Les intervenants spéculatifs sont susceptibles d’ajouter du long sur les contrats indexés au Brent pour capter le potentiel de hausse en cas de nouvelle escalade, tandis que les couverts physiques en Asie et en Europe pourraient augmenter leur protection. Dans le même temps, les données baissières de l’EIA et la récente hausse surprise des stocks encouragent des ventes tactiques de court terme sur les rebonds, amplifiant la volatilité intrajournalière.

Perspectives à court terme et vue de marché

Principaux moteurs à court terme (1–2 semaines)

  • Actualité au Moyen-Orient : Tout nouvel incident de tir de missiles ou toute mesure de type sanctions affectant les exportations iraniennes ou la logistique des EAU ajouterait probablement 2–4 €/b supplémentaires à la prime de risque du Brent.
  • Données macro et de demande aux États-Unis : Des preuves supplémentaires de faiblesse de la demande américaine en produits pétroliers pourraient plafonner les rebonds et favoriser un retour progressif vers les fondamentaux si les tensions géopolitiques se stabilisent.
  • Communication de l’OPEP+ : Bien qu’aucun changement immédiat de politique ne soit signalé, tout indice d’offre compensatrice de la part des producteurs clés en réponse à un éventuel choc iranien atténuerait le potentiel de hausse.

Perspectives de trading (pour les couverts et les spéculateurs)

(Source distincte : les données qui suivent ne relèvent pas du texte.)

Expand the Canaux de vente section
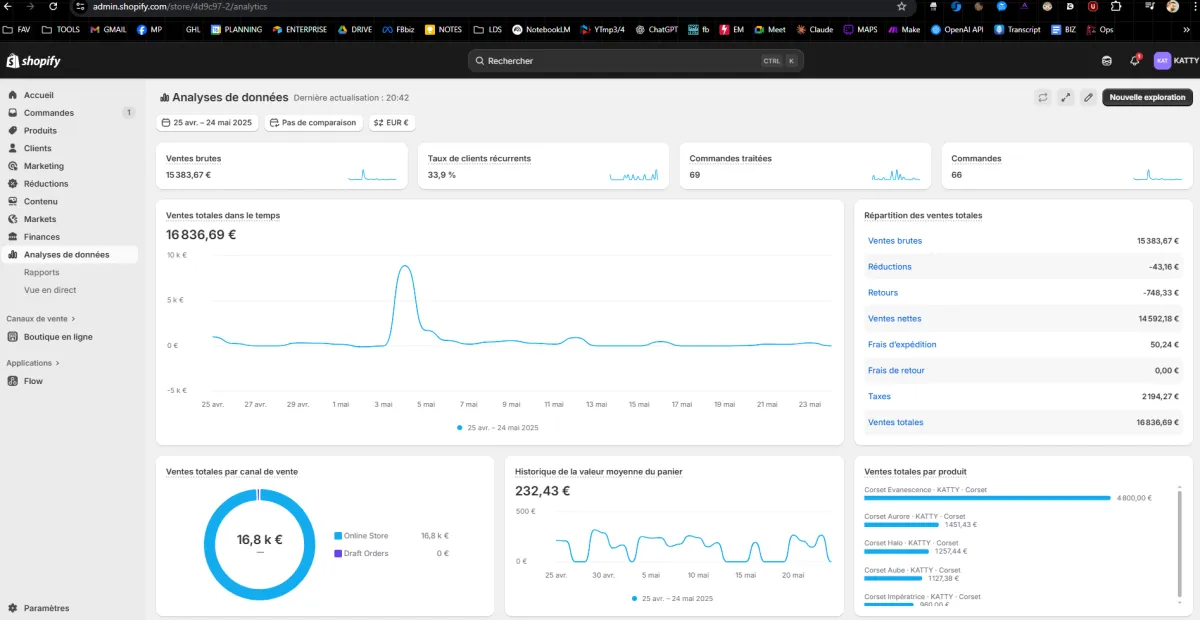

  • Producteurs et raffineurs : Profiter de la fermeté actuelle du Brent (76–79 €/b) pour ajouter des couvertures incrémentales modestes sur la production du T4 2026, en privilégiant des stratégies échelonnées compte tenu du risque événementiel élevé.
  • Consommateurs (compagnies aériennes, industrie) : Envisager de sécuriser une partie de l’exposition aux distillats moyens, car les fondamentaux du diesel et du kérosène restent plus tendus que ne le suggèrent les niveaux agrégés de stocks de brut.
  • Traders de court terme : Anticiper un biais acheteur sur repli tant que les tensions EAU–Iran restent non résolues, mais se préparer à des retournements rapides en cas de signaux de désescalade ou de nouveaux rapports baissiers de l’EIA.

Orientation directionnelle à 3 jours (en EUR)

  • Brent ICE première échéance : Devrait évoluer dans une fourchette heurtée de 75–79 €/b, avec un léger biais haussier lié au risque persistant au Moyen-Orient.
  • WTI NYMEX première échéance : Attendu dans une bande de 69–73 €/b, à la traîne du Brent, le surcroît de stocks américains et la demande plus molle limitant les gains.
  • Brut MCX indien (équivalent EUR) : Pourrait rester relativement plus faible que le Brent/WTI en raison de facteurs propres au marché domestique, mais devrait se stabiliser si les références mondiales se maintiennent à leurs niveaux actuels.